▸ Task brief:
Reproduce all entries verbatim, with nothing added or dropped.

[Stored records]
§

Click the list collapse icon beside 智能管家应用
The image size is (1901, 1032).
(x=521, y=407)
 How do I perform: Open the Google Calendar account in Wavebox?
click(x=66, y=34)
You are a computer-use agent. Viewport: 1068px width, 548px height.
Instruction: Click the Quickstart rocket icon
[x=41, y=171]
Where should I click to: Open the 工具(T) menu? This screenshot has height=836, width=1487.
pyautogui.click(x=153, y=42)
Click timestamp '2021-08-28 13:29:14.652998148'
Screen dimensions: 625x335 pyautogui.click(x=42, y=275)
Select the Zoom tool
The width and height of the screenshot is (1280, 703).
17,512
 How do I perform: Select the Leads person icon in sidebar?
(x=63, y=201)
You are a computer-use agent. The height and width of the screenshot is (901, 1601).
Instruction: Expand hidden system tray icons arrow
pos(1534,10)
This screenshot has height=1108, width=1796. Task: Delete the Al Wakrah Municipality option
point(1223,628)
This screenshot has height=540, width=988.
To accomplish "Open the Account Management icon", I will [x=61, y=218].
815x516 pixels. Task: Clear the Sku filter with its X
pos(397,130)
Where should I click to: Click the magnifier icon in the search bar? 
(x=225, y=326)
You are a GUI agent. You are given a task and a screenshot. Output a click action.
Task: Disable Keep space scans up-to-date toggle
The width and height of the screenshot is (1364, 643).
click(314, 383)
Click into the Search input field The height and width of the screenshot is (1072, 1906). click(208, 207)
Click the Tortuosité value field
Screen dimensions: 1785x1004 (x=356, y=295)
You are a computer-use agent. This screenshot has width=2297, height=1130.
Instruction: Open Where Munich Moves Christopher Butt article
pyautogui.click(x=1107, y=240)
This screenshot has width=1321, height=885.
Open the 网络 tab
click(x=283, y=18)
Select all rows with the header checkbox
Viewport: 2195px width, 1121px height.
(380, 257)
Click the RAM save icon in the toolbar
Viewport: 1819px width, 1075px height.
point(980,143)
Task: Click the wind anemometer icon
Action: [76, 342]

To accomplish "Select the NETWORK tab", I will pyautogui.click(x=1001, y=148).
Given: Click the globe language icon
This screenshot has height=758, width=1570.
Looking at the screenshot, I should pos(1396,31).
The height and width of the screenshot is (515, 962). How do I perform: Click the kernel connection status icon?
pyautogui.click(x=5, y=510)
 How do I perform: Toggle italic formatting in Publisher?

§

▸ Solved exercise:
Click the list collapse icon beside 智能管家应用
The image size is (1901, 1032).
(x=521, y=407)
 How do I perform: Open the Google Calendar account in Wavebox?
click(x=66, y=34)
You are a computer-use agent. Viewport: 1068px width, 548px height.
Instruction: Click the Quickstart rocket icon
[x=41, y=171]
Where should I click to: Open the 工具(T) menu? This screenshot has height=836, width=1487.
pyautogui.click(x=153, y=42)
Click timestamp '2021-08-28 13:29:14.652998148'
Screen dimensions: 625x335 pyautogui.click(x=42, y=275)
Select the Zoom tool
The width and height of the screenshot is (1280, 703).
17,512
 How do I perform: Select the Leads person icon in sidebar?
(x=63, y=201)
You are a computer-use agent. The height and width of the screenshot is (901, 1601).
Instruction: Expand hidden system tray icons arrow
pos(1534,10)
This screenshot has height=1108, width=1796. Task: Delete the Al Wakrah Municipality option
point(1223,628)
This screenshot has height=540, width=988.
To accomplish "Open the Account Management icon", I will [x=61, y=218].
815x516 pixels. Task: Clear the Sku filter with its X
pos(397,130)
Where should I click to: Click the magnifier icon in the search bar? 
(x=225, y=326)
You are a GUI agent. You are given a task and a screenshot. Output a click action.
Task: Disable Keep space scans up-to-date toggle
The width and height of the screenshot is (1364, 643).
click(314, 383)
Click into the Search input field The height and width of the screenshot is (1072, 1906). click(208, 207)
Click the Tortuosité value field
Screen dimensions: 1785x1004 (x=356, y=295)
You are a computer-use agent. This screenshot has width=2297, height=1130.
Instruction: Open Where Munich Moves Christopher Butt article
pyautogui.click(x=1107, y=240)
This screenshot has width=1321, height=885.
Open the 网络 tab
click(x=283, y=18)
Select all rows with the header checkbox
Viewport: 2195px width, 1121px height.
(380, 257)
Click the RAM save icon in the toolbar
Viewport: 1819px width, 1075px height.
point(980,143)
Task: Click the wind anemometer icon
Action: [76, 342]

To accomplish "Select the NETWORK tab", I will pyautogui.click(x=1001, y=148).
Given: Click the globe language icon
This screenshot has height=758, width=1570.
Looking at the screenshot, I should pos(1396,31).
The height and width of the screenshot is (515, 962). How do I perform: Click the kernel connection status icon?
pyautogui.click(x=5, y=510)
 How do I perform: Toggle italic formatting in Publisher?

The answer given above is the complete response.